> [WORK REQUIRED]:
Among the entries below, only the lines from the one with "427x292 pixels." through the one with "The width and" are wanted, reproduced exactly. Pictures are not wanted.

> [SOURCE MATERIAL]:
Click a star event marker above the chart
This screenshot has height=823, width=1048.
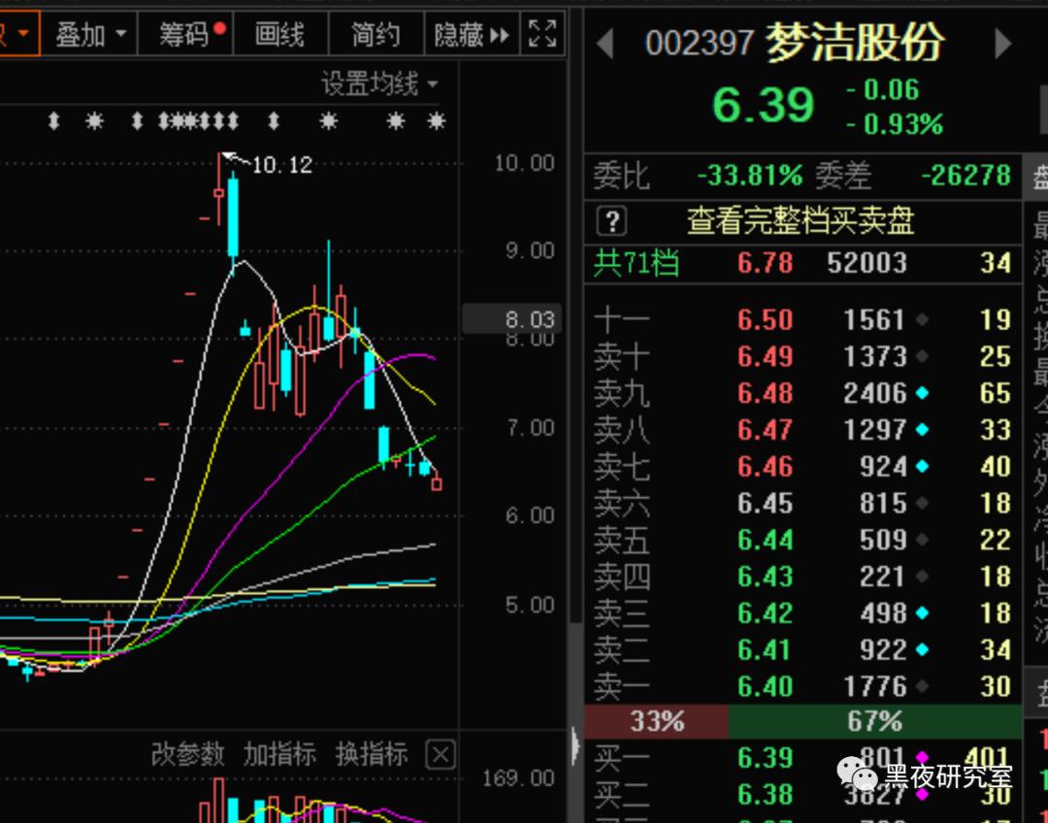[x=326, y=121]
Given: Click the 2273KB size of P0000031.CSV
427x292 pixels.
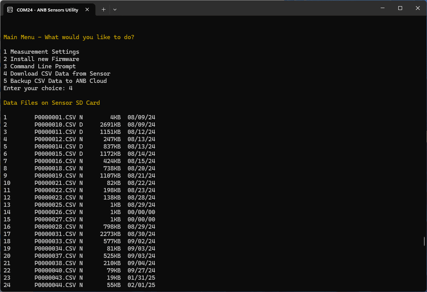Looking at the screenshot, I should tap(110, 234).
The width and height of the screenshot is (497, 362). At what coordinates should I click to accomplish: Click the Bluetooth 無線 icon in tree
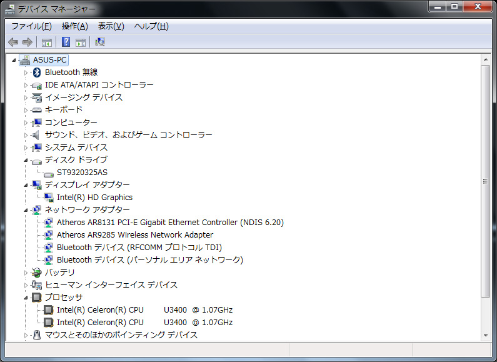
* * *
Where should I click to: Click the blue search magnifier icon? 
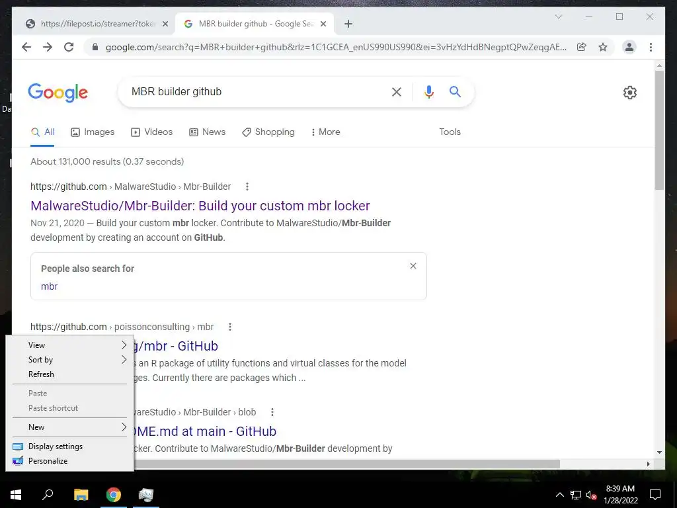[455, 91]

> [RESPONSE TO THE EXERCISE]:
427x292 pixels.
Looking at the screenshot, I should tap(110, 234).
The width and height of the screenshot is (497, 362). At what coordinates should I click to accomplish: Click the Bluetooth 無線 icon in tree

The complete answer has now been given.